O governo federal apresentou ao Congresso o Projeto de Lei 6170/25, que tem como objetivo reformular as carreiras, aumentar os salários e criar gratificações para os servidores públicos, além de implementar um programa de desligamento voluntário. Essa iniciativa busca fortalecer a administração pública e modernizar a gestão dos profissionais, impactando cerca de 200 mil funcionários ativos e aposentados.
Uma das principais novidades é a criação da Carreira de Analista Técnico do Poder Executivo (ATE), destinada a profissionais de nível superior, que irá unir diversas funções como administrador, analista técnico-administrativo, arquivista, bibliotecário e contador. Além disso, o projeto reorganiza o Plano Especial de Cargos da Cultura, concentrando-o em dois cargos principais, com o novo Analista em Atividades Culturais.
Para os servidores da Receita Federal e dos Auditores-Fiscais do Trabalho, o PL prevê reajustes salariais a partir de 1º de abril de 2026, incluindo a atualização dos vencimentos básicos e alterações no Bônus de Eficiência e Produtividade, que também passará a ser pago para aposentados e pensionistas, com valores que variam conforme o tempo de inatividade.
No setor de educação, o projeto institui o Reconhecimento de Saberes e Competências para técnicos-administrativos, incentivando a qualificação baseada na experiência profissional, com limite de 70% dos servidores por instituição.

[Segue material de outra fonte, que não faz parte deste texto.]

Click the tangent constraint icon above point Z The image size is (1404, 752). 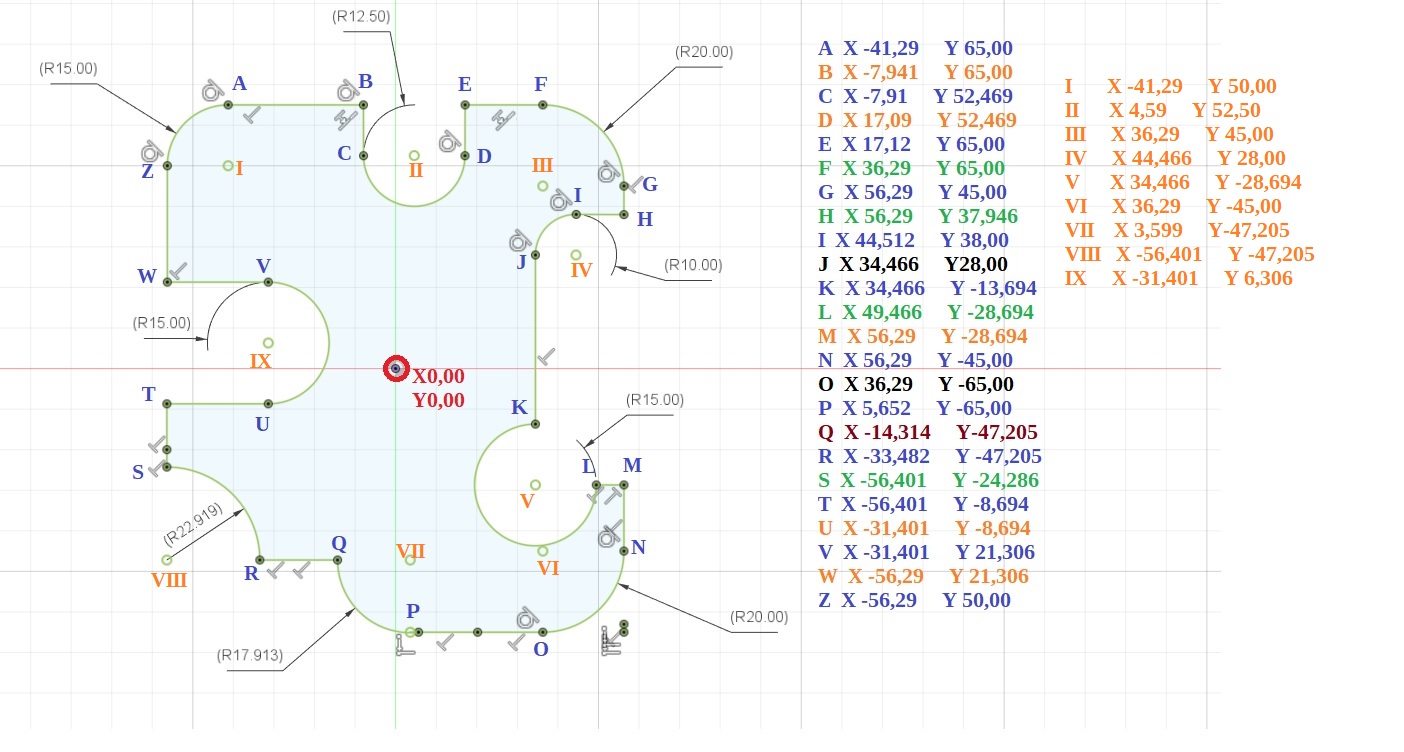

Também prevê aumentos para médicos e médicos veterinários, além da criação de 8.600 novas vagas no Ministério da Educação, incluindo professores, técnicos e analistas.
Outras medidas incluem a criação de 225 cargos na Agência Nacional de Vigilância Sanitária (Anvisa), uma gratificação temporária para cargos fora das carreiras estruturadas, autorização para perícias médicas feitas por telemedicina ou análise documental, e um programa de desligamento incentivado para empregados conforme a Lei nº 8.878/94.
Esther Dweck, ministra da Gestão e Inovação, ressaltou a importância estratégica do projeto: “As ações valorizam e modernizam carreiras essenciais, ajudam a atrair e manter talentos, reforçam políticas nas áreas de saúde, educação e cultura, e cumprem os compromissos negociados.”
O projeto seguirá para análise em comissões da Câmara dos Deputados antes de ser votado no Plenário. As informações foram obtidas da Agência Câmara.